"""

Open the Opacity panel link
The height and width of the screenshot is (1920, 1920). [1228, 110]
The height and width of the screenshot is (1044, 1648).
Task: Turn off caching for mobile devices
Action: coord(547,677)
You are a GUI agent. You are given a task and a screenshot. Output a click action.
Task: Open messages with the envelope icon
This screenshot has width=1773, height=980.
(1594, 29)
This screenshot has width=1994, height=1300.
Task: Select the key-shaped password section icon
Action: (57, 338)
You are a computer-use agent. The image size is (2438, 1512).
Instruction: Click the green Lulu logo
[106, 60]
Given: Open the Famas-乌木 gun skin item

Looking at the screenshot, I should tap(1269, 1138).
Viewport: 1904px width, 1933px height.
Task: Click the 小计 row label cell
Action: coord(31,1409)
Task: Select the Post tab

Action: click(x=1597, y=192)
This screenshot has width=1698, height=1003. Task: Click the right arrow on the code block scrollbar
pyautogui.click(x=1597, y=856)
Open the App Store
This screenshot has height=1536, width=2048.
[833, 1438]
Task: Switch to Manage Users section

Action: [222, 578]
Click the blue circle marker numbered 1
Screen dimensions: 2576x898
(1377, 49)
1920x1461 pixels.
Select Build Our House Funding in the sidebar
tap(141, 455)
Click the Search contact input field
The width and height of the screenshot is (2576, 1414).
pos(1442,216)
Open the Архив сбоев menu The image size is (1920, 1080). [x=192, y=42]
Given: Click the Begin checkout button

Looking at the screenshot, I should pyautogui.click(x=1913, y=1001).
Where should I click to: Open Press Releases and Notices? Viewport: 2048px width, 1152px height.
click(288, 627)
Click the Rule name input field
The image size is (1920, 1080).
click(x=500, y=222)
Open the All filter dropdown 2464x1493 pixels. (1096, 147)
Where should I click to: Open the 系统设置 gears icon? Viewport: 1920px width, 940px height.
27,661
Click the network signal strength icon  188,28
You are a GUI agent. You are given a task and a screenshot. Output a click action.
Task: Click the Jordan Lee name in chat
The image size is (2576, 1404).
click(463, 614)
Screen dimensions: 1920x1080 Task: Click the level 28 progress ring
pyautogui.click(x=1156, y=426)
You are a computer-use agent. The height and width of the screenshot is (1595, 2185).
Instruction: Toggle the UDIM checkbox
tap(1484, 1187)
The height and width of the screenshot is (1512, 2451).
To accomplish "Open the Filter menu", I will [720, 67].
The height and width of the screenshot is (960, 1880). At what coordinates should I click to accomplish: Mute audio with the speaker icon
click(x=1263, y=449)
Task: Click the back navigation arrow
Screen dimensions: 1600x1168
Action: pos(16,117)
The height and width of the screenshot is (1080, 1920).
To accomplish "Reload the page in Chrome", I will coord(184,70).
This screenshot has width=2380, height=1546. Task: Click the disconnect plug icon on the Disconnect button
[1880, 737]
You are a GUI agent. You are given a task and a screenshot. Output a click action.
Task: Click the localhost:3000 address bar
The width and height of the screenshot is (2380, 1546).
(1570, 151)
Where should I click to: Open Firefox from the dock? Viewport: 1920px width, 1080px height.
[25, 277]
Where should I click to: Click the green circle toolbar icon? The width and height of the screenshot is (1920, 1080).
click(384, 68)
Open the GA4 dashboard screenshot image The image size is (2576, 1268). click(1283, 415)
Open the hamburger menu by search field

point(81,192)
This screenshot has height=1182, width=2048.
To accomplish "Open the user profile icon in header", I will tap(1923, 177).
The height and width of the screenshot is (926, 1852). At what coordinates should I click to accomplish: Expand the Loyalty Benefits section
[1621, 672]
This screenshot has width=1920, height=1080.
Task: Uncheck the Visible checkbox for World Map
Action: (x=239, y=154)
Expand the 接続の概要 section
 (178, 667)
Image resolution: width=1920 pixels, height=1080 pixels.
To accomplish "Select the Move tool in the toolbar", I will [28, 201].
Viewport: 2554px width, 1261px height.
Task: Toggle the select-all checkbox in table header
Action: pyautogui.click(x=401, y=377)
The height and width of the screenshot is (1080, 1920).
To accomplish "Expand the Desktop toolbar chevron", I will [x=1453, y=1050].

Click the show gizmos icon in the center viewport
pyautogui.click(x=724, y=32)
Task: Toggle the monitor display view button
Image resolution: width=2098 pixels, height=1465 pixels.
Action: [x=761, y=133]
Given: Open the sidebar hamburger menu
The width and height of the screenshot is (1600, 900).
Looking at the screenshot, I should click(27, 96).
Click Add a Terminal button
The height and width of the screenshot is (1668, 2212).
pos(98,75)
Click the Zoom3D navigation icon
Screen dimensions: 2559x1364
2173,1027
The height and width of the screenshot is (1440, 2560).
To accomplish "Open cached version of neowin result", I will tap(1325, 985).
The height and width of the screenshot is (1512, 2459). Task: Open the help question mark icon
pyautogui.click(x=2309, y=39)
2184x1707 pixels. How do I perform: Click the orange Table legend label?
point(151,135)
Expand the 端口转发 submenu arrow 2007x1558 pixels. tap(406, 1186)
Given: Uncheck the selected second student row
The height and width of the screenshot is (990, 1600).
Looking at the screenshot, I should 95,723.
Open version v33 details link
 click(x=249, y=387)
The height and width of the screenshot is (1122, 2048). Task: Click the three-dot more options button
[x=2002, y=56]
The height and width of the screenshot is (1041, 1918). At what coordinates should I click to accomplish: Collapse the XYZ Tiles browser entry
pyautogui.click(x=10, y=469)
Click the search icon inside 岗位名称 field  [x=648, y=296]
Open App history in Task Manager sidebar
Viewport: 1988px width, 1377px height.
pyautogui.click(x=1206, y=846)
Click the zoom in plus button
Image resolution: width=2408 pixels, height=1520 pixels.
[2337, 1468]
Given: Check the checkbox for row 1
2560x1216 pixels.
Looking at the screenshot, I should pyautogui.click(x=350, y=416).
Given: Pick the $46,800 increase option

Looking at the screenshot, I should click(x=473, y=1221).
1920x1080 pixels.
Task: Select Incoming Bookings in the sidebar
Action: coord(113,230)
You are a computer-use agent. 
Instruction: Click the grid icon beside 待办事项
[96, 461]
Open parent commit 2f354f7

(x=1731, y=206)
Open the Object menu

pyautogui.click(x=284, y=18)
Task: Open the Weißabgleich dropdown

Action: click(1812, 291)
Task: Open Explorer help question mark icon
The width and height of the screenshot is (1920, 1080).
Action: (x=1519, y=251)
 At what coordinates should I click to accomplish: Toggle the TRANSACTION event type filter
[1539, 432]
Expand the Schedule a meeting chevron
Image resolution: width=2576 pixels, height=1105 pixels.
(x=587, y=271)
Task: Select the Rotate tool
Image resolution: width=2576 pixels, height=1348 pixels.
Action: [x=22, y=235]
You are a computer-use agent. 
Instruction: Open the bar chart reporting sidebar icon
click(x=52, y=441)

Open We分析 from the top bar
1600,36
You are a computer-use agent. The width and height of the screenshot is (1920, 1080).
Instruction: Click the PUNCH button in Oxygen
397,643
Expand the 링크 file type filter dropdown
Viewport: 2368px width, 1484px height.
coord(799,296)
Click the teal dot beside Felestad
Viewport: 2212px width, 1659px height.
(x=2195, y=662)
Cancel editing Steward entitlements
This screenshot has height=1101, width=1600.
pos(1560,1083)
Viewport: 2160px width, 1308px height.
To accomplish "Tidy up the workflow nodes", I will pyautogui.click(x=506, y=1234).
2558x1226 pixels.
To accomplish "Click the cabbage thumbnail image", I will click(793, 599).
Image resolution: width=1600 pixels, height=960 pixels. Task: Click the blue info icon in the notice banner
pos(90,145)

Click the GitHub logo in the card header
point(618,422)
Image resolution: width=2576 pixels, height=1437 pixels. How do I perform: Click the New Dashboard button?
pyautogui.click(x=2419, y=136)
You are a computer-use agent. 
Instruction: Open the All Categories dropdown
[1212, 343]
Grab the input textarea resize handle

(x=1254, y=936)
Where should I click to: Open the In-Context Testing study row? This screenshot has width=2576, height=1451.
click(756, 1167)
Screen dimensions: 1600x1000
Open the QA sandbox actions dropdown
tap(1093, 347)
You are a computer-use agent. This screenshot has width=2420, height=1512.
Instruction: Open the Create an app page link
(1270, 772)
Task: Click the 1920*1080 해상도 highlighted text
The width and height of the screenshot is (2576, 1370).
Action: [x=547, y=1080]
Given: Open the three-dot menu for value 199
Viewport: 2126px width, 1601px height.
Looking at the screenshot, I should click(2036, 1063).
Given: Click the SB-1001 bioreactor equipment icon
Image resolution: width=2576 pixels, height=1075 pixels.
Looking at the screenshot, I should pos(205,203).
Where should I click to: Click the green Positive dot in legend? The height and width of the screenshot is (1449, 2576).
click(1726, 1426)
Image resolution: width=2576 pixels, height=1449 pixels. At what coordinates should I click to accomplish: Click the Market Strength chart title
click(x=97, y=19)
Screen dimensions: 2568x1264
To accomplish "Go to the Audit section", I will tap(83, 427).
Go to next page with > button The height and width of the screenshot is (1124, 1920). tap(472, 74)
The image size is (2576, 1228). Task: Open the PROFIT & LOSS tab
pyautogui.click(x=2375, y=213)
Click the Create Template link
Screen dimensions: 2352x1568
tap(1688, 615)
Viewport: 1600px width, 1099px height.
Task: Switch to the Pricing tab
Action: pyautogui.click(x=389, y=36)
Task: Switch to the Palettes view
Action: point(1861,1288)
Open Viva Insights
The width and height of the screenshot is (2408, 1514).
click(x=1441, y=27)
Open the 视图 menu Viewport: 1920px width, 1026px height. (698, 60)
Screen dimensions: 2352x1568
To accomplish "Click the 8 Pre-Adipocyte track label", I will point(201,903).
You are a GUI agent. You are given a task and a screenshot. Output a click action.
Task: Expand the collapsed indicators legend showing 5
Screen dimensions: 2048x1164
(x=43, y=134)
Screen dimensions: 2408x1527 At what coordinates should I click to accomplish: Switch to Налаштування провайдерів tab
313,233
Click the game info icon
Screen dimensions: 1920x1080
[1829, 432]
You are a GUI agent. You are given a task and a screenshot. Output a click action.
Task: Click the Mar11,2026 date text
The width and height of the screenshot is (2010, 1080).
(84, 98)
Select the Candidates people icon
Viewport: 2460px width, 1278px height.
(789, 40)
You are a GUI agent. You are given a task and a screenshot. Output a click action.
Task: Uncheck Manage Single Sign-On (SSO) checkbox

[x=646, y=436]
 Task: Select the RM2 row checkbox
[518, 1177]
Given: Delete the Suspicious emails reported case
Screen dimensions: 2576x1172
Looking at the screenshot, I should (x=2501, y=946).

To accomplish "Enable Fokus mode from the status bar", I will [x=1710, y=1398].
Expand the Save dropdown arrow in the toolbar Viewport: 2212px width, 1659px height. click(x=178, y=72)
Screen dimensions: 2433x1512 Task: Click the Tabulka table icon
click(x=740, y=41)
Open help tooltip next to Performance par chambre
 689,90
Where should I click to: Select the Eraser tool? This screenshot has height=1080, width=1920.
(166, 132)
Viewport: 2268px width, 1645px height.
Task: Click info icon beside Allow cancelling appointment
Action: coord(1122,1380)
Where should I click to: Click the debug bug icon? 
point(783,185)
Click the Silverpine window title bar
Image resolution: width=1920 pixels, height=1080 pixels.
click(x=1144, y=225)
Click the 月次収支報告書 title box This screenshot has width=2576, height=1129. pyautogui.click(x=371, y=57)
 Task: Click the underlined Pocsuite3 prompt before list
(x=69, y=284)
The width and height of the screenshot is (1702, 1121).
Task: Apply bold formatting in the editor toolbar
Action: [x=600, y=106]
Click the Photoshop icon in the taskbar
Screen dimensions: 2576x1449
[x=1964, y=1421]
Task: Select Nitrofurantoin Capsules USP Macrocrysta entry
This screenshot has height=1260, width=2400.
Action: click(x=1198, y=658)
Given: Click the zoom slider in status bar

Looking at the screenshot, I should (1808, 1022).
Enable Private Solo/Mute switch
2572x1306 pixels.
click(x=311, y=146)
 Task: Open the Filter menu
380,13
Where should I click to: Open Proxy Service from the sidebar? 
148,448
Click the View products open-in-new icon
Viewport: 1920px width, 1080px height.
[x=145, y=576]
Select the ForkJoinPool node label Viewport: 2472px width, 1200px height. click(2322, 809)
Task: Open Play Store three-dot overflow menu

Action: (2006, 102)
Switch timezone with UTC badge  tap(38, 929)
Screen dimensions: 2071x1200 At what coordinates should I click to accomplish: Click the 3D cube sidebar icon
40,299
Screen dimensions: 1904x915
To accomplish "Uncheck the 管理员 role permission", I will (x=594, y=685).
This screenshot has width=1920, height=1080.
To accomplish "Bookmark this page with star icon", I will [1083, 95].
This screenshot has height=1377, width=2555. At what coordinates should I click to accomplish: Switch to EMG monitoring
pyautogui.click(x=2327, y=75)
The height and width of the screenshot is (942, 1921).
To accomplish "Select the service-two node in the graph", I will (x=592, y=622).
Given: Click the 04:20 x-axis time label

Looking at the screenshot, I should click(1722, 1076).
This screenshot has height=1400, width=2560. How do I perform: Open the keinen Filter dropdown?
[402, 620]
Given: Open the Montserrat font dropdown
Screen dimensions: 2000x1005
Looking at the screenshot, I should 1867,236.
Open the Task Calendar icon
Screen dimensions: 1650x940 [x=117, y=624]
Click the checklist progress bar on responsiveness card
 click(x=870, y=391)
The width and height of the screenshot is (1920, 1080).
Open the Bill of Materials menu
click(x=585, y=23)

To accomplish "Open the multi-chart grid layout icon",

"""

■ **PROBLEM DESCRIPTION**: Answer with a single number: the count of lines above that contain the string "name".

■ **EXERCISE OUTPUT**: 2